▸ **DIRECTIONS FOR THIS TASK**: Render the items as a JSON list of strings, one string per line and blank lines omitted, covering only the part that runs from the start of the items through the line containing "Open 担当 (未設定)", with that line included.

▸ **DATASET EXTRACT**:

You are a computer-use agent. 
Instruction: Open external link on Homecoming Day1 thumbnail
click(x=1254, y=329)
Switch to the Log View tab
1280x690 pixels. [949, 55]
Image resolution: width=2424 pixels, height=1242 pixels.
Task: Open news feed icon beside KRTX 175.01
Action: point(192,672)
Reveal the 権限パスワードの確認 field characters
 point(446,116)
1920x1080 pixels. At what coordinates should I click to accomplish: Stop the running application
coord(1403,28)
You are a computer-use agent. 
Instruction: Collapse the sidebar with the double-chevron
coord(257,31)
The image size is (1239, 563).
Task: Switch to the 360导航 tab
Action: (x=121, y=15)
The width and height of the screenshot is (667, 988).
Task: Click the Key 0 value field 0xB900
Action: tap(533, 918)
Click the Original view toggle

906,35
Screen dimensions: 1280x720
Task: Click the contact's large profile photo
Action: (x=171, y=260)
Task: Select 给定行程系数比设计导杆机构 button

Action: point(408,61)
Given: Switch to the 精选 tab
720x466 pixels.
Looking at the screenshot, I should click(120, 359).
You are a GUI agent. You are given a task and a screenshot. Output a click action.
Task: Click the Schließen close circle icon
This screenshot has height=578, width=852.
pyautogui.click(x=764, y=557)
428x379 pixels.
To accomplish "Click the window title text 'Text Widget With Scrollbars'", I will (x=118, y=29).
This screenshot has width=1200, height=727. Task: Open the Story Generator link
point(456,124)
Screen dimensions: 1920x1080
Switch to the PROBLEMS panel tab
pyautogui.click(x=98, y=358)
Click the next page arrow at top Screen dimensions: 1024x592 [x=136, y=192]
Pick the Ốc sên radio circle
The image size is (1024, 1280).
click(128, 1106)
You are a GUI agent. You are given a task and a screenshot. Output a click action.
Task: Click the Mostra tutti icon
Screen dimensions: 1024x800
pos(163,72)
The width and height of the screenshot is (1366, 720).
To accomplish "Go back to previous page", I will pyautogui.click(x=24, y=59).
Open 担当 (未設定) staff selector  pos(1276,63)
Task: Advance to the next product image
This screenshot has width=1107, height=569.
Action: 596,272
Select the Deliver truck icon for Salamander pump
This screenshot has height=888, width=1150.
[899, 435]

▸ **FULL OUTPUT**:
[
  "You are a computer-use agent. ",
  "Instruction: Open external link on Homecoming Day1 thumbnail",
  "click(x=1254, y=329)",
  "Switch to the Log View tab",
  "1280x690 pixels. [949, 55]",
  "Image resolution: width=2424 pixels, height=1242 pixels.",
  "Task: Open news feed icon beside KRTX 175.01",
  "Action: point(192,672)",
  "Reveal the 権限パスワードの確認 field characters",
  " point(446,116)",
  "1920x1080 pixels. At what coordinates should I click to accomplish: Stop the running application",
  "coord(1403,28)",
  "You are a computer-use agent. ",
  "Instruction: Collapse the sidebar with the double-chevron",
  "coord(257,31)",
  "The image size is (1239, 563).",
  "Task: Switch to the 360导航 tab",
  "Action: (x=121, y=15)",
  "The width and height of the screenshot is (667, 988).",
  "Task: Click the Key 0 value field 0xB900",
  "Action: tap(533, 918)",
  "Click the Original view toggle",
  "906,35",
  "Screen dimensions: 1280x720",
  "Task: Click the contact's large profile photo",
  "Action: (x=171, y=260)",
  "Task: Select 给定行程系数比设计导杆机构 button",
  "Action: point(408,61)",
  "Given: Switch to the 精选 tab",
  "720x466 pixels.",
  "Looking at the screenshot, I should click(120, 359).",
  "You are a GUI agent. You are given a task and a screenshot. Output a click action.",
  "Task: Click the Schließen close circle icon",
  "This screenshot has height=578, width=852.",
  "pyautogui.click(x=764, y=557)",
  "428x379 pixels.",
  "To accomplish \"Click the window title text 'Text Widget With Scrollbars'\", I will (x=118, y=29).",
  "This screenshot has width=1200, height=727. Task: Open the Story Generator link",
  "point(456,124)",
  "Screen dimensions: 1920x1080",
  "Switch to the PROBLEMS panel tab",
  "pyautogui.click(x=98, y=358)",
  "Click the next page arrow at top Screen dimensions: 1024x592 [x=136, y=192]",
  "Pick the Ốc sên radio circle",
  "The image size is (1024, 1280).",
  "click(128, 1106)",
  "You are a GUI agent. You are given a task and a screenshot. Output a click action.",
  "Task: Click the Mostra tutti icon",
  "Screen dimensions: 1024x800",
  "pos(163,72)",
  "The width and height of the screenshot is (1366, 720).",
  "To accomplish \"Go back to previous page\", I will pyautogui.click(x=24, y=59).",
  "Open 担当 (未設定) staff selector  pos(1276,63)"
]